Data Visualisation Guide

Intro to tidy data

Tidy data

Data can be organised in many different ways. But making visualisations based on the Grammar of Graphics requires your data to be in a certain format called tidy data. It is worth spending some time learning about tidy data, because tidy data is not only the starting point for Grammar of Graphics based visualisations, it is also a good base for data analysis, and a very good guide for how to handle, store, transform and exchange data.

A comic of 2 fluffy creatures licking an ice cream side by side with a cute data table

Source: Alison Horst, CC BY 4.0

Variables, observations and values

Consider the following data table:

country year cases population
Belgium 2020 14.444 11.522.440
Belgium 2021 14.791 11.554.767
Bulgaria 2020 23.128 6.916.548
Bulgaria 2021 22.305 6.951.482
Czechia 2020 8.610 10.494.836
Czechia 2021 8.990 10.693.939

In this table, country, year, cases and population are variables.

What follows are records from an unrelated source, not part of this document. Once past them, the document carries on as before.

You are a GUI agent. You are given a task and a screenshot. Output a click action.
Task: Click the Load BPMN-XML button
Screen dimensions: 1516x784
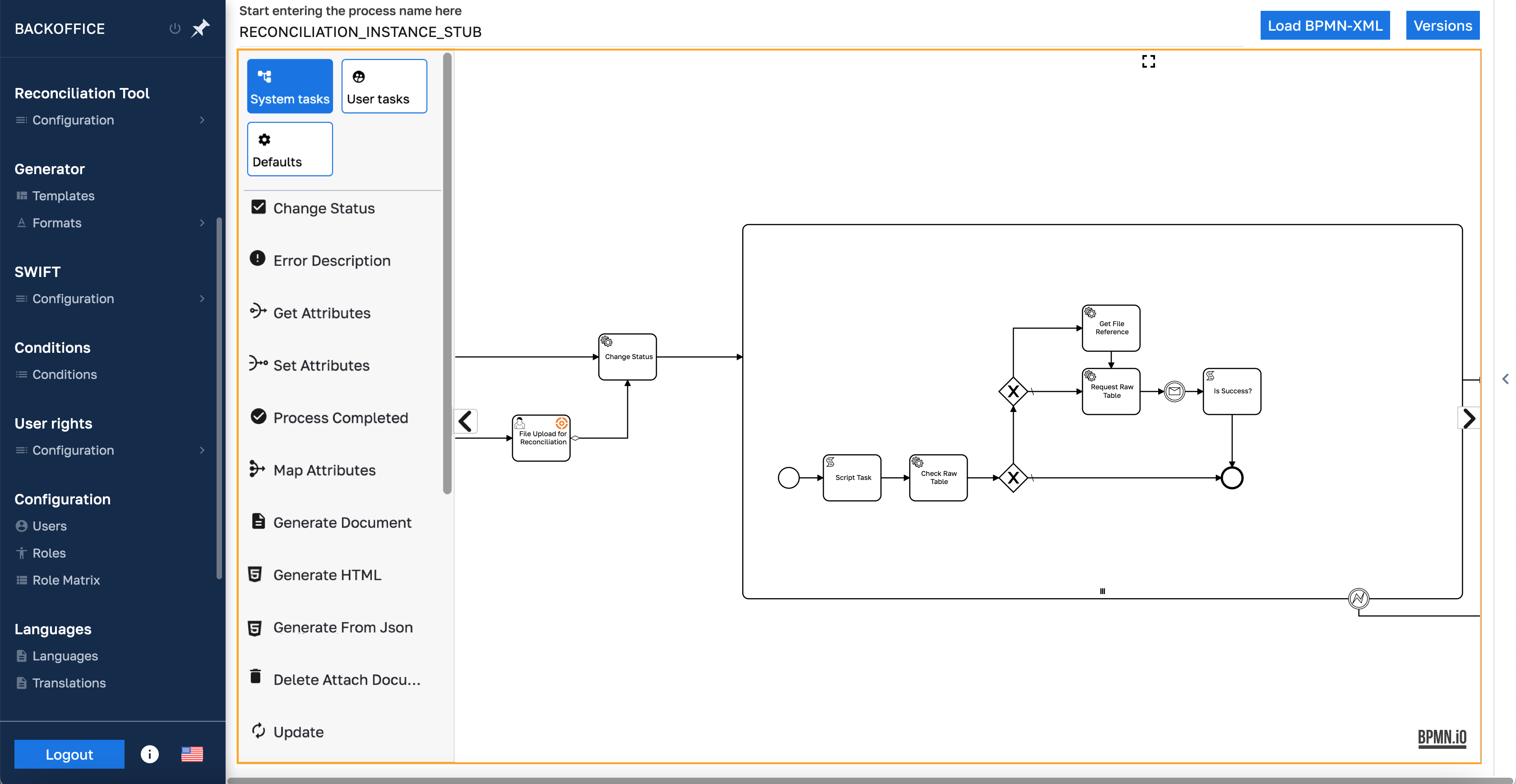(x=1325, y=25)
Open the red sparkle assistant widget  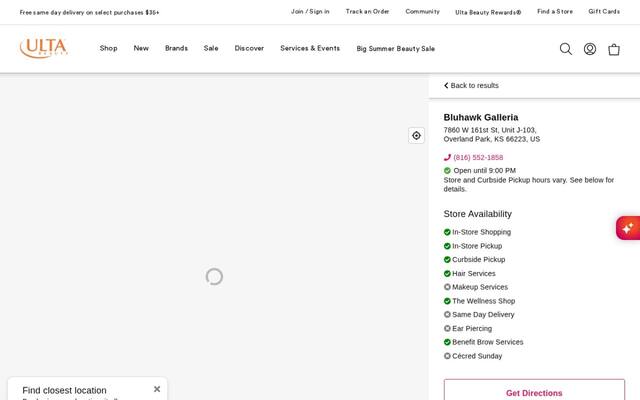[628, 228]
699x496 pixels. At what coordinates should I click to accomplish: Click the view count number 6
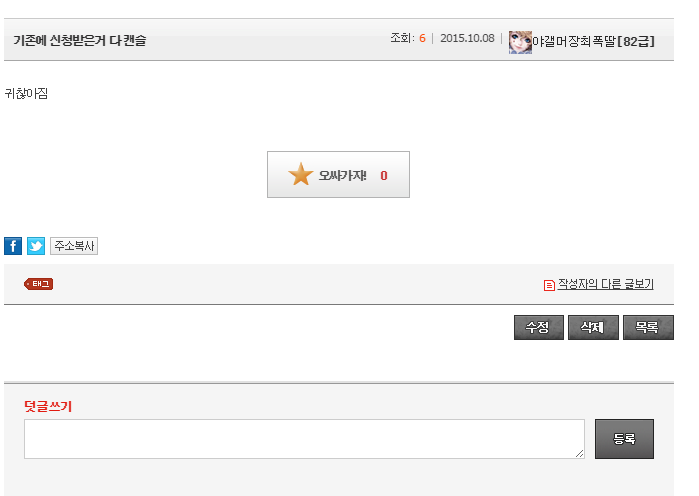tap(422, 38)
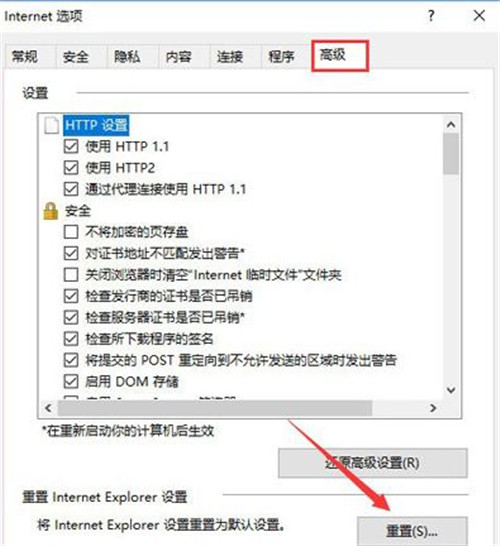The height and width of the screenshot is (546, 500).
Task: Switch to the 常规 tab
Action: coord(25,56)
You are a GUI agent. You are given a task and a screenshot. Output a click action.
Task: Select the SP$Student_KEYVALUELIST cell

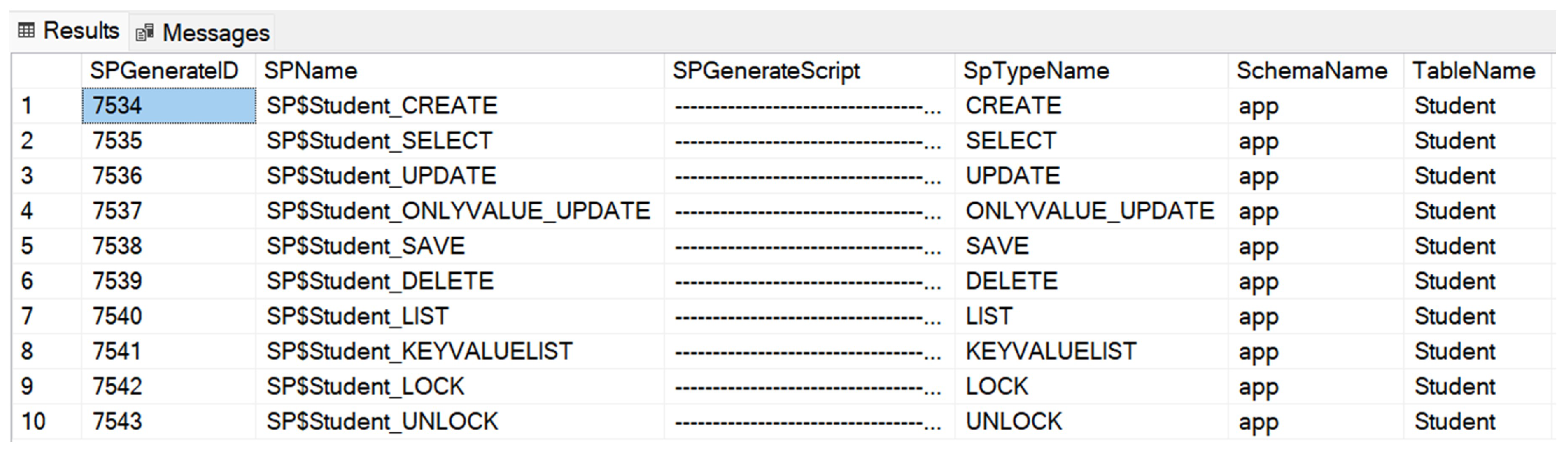(x=420, y=352)
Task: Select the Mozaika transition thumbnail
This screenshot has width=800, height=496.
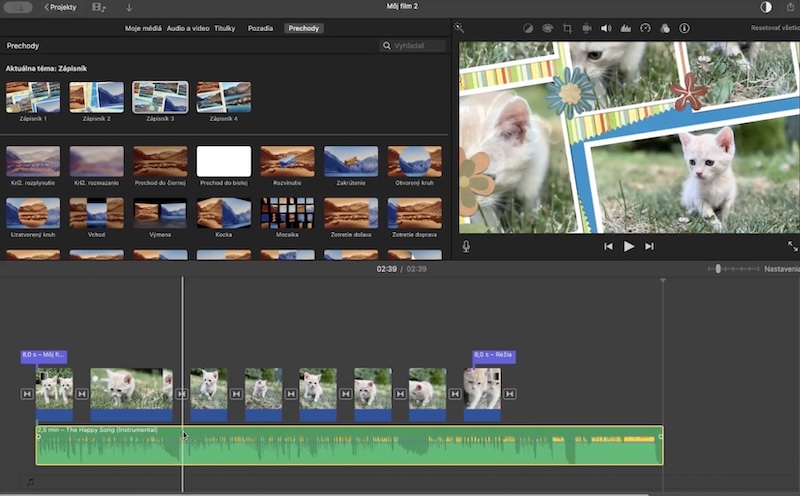Action: [x=288, y=212]
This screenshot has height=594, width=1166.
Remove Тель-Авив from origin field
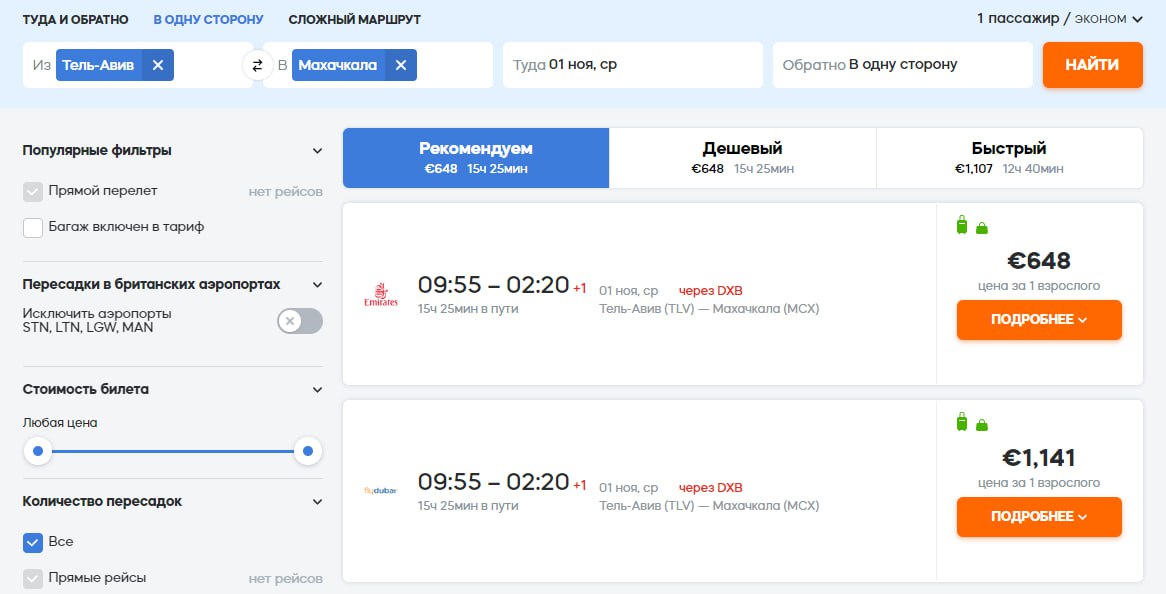pyautogui.click(x=158, y=65)
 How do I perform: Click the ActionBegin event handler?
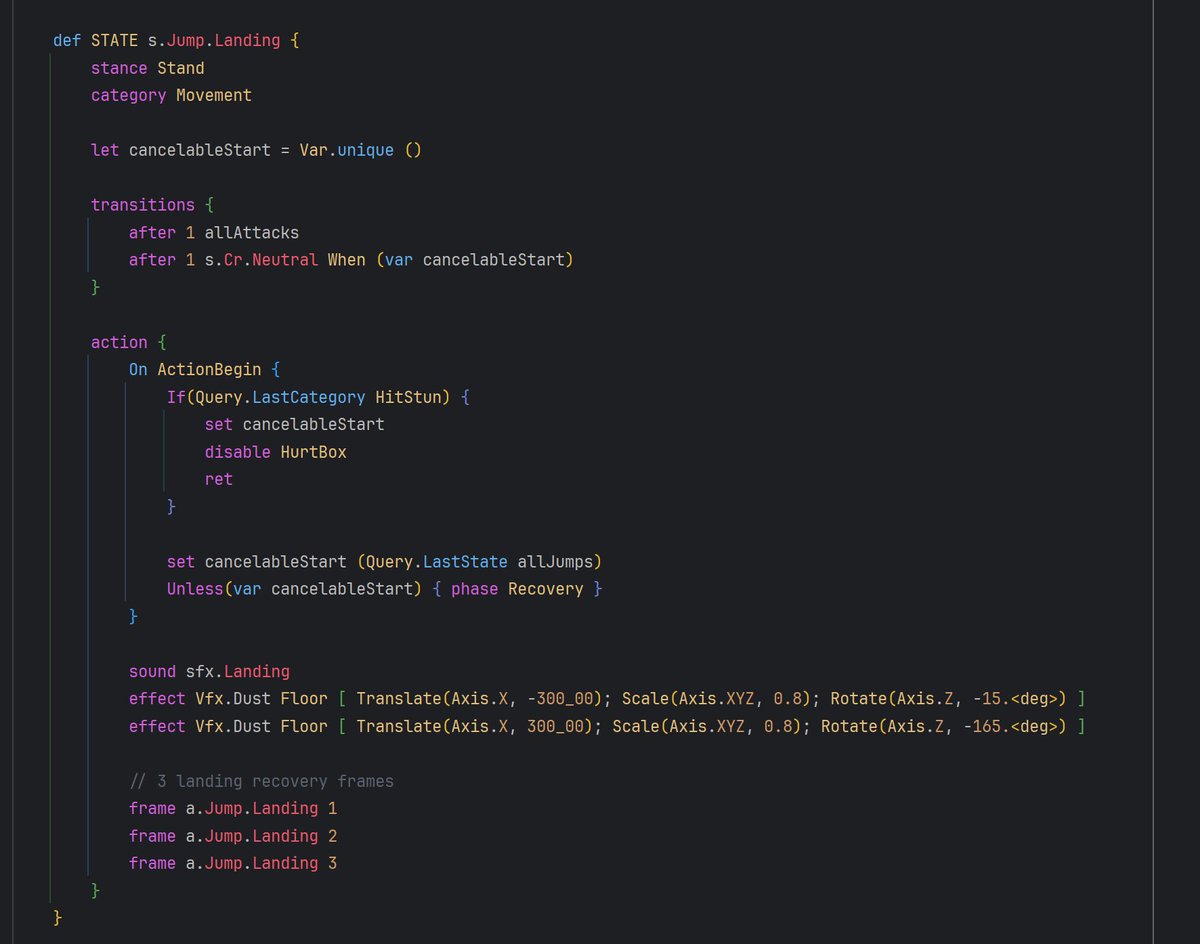coord(208,368)
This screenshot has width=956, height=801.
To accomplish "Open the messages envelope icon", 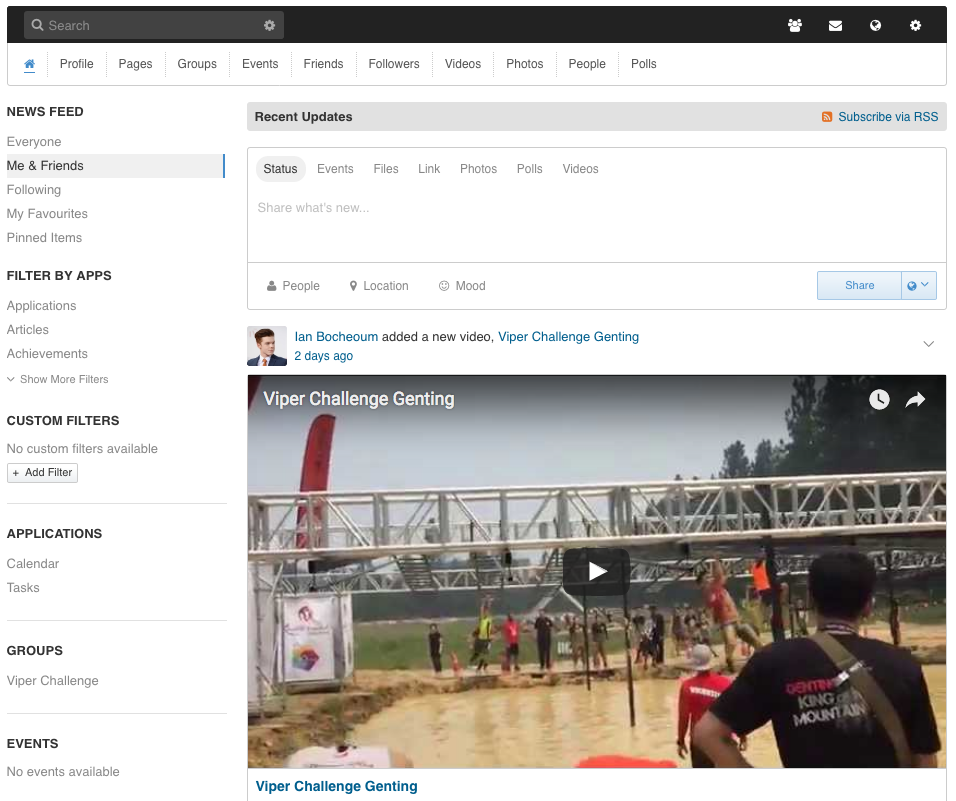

A variable contains all values that measure the same underlying attributes across units.

Every row except the header row is an observation. An observation contains all values measured on the same unit across attributes. In this case the observations each represent a country.

Each cell in the table (again: except the ones in the first row) contains a value. A value represents a single measurement of an attribute of a unit, and can be a number in the case of quantitative measurements, or a string in the case of qualitative measurements.

The table above is in the tidy data format, because it respects the 3 rules of tidy data:

  1. Every column is a variable.
  2. Every row is an observation.
  3. Every cell is a single value.

An image showing a quote by Hadley Wickham: 'Tidy data is a standard way of mapping the meaning of a dataset to its structure'

Source: Alison Horst, CC BY 4.0

This seems very straightforward and logical. But let’s see how the same data set can be structured differently, and what makes these other structures non-tidy.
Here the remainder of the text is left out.